Nah, penanganan bencana tidak pernah dibedakan. Mana disabilitas mana yang tidak, semua sama. Namun pada tahun 2014 ada perubahan. Sehingga disabilitas itu punya 3 hal yakni : pertolongan, partisipasi, dan perlindungan. Pemerintah memberikan 3 mandat untuk disabilitas untuk penanganan bencana bagi mereka.

Teman-teman disabilitas juga tidak mau hanya dijadikan sebagai obyek. Tapi mereka juga menginginkan sebagai subyek. Mereka juga ingin dilibatkan untuk menjadi relawan yang membantu sesama, sehingga muncullah hak mereka sebagai partisipan.

Dan ketika terjadi bencana akan muncul disabilitas baru dan double disability atau bahkan triple disability. Mereka yang awalnya bukan disabilitas akhirnya menjadi penyandang disabilitas karena bencana, dan seterusnya. Inilah realita yang kita hadapi saat ini.

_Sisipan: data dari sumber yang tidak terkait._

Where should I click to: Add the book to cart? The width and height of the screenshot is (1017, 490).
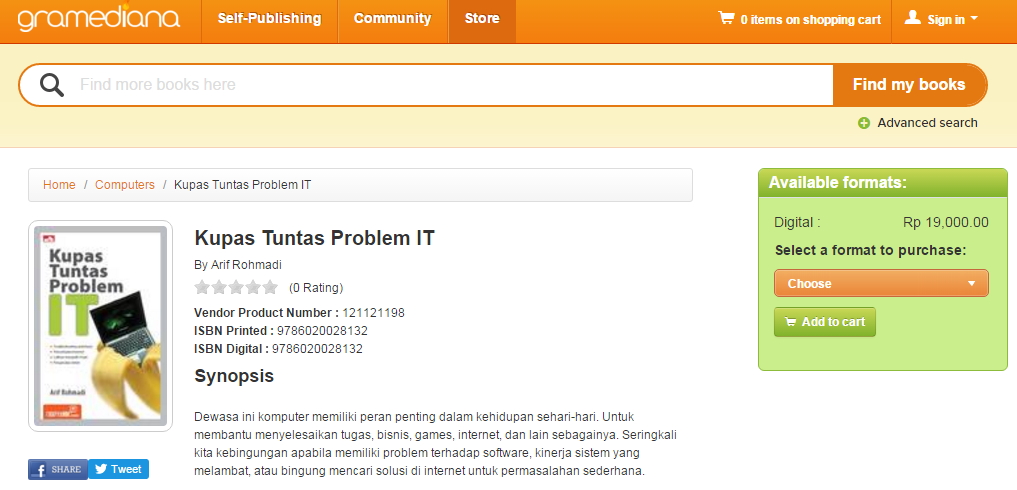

penanggulangan bencana inklusif

Menilik Kisah Mas Bejo, Penyandang Disabilitas yang Selamat dari Gempa Bantul 

Pada beberapa waktu lalu, saya berkesempatan untuk mendengarkan salah satu penyandang disabilitas terdampak bencana yang tinggal di Bantul, Jogja. Bersama dengan Pak Papang (begitu sapaan akrabnya) sebagai Direktur Direktorat Kesiapsiagaan BNPB serta KBR berbincang tentang bagaimana penanggulangan bencana inklusif bagi OYPMK dan penyandang disabilitas.

Pemerintah telah melakukan berbagai upaya mitigasi dan penanganan bencana alam. Setiap orang bisa menjadi korban bencana alam termasuk penyandang disabilitas dan OYPMK. Meski BNPB sudah punya rencana mitigasi bagi kelompok disabilitas, namun dalam pelaksanaannya, hal ini tetap perlu pengawasan dari berbagai pihak.

Lalu, seperti apa mitigasi bagi kelompok penyandang disabilitas dan OYPMK? dan bagaimana pelaksanaannya di lapangan?

Kisah dari Mas Bejo yang tinggal di Jogja saat itu kembali mengingatkan pada kita semua bagaimana gempa Jogja saat itu terjadi. Tentu teman-teman ingat ya gempa Jogja yang terjadi beberapa tahun yang lalu? Gempa tersebut, terang mas Bejo juga sempat membuatnya syok, dan beruntung mas Bejo selamat dari maut setelah terlempar beberapa meter dari tempatnya berdiri ketika akan keluar rumah.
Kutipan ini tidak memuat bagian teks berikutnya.